Paper ID: 2302.09578

On Feasibility of Server-side Backdoor Attacks on Split Learning

Behrad Tajalli, Oguzhan Ersoy, Stjepan Picek

Split learning is a collaborative learning design that allows several participants (clients) to train a shared model while keeping their datasets private. Recent studies demonstrate that collaborative learning models, specifically federated learning, are vulnerable to security and privacy attacks such as model inference and backdoor attacks. Backdoor attacks are a group of poisoning attacks in which the attacker tries to control the model output by manipulating the model's training process. While there have been studies regarding inference attacks on split learning, it has not yet been tested for backdoor attacks.

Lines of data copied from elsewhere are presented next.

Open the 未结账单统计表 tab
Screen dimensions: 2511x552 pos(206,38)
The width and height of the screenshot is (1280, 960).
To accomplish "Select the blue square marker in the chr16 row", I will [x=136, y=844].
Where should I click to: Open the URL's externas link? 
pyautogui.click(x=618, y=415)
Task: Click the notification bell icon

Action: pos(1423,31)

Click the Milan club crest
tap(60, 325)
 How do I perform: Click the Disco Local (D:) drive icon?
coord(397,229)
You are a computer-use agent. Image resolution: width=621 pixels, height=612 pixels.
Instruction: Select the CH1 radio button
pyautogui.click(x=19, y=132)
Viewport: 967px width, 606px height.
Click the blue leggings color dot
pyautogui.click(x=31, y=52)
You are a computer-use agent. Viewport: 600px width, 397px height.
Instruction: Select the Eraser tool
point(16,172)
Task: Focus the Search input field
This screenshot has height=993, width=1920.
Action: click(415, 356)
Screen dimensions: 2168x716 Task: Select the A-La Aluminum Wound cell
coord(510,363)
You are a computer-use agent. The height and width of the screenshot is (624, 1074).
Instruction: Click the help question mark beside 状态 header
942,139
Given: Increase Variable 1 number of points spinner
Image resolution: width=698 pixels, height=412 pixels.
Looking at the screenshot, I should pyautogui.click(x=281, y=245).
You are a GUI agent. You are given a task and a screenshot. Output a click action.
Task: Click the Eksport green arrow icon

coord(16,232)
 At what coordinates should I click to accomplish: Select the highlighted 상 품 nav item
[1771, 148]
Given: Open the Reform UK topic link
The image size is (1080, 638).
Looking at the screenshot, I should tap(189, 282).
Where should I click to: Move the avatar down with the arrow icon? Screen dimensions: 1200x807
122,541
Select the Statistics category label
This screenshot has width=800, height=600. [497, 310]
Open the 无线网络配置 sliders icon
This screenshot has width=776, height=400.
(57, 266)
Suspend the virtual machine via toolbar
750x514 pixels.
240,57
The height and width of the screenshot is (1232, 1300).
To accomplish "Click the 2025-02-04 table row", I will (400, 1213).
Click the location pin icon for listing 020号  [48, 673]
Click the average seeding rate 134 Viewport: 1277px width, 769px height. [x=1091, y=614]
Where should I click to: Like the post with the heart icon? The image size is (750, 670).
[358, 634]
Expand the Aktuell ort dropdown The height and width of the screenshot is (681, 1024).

This paper performs a novel backdoor attack on split learning and studies its effectiveness. Despite traditional backdoor attacks done on the client side, we inject the backdoor trigger from the server side. For this purpose, we provide two attack methods: one using a surrogate client and another using an autoencoder to poison the model via incoming smashed data and its outgoing gradient toward the innocent participants. We did our experiments using three model architectures and three publicly available datasets in the image domain and ran a total of 761 experiments to evaluate our attack methods. The results show that despite using strong patterns and injection methods, split learning is highly robust and resistant to such poisoning attacks. While we get the attack success rate of 100% as our best result for the MNIST dataset, in most of the other cases, our attack shows little success when increasing the cut layer.

Submitted: Feb 19, 2023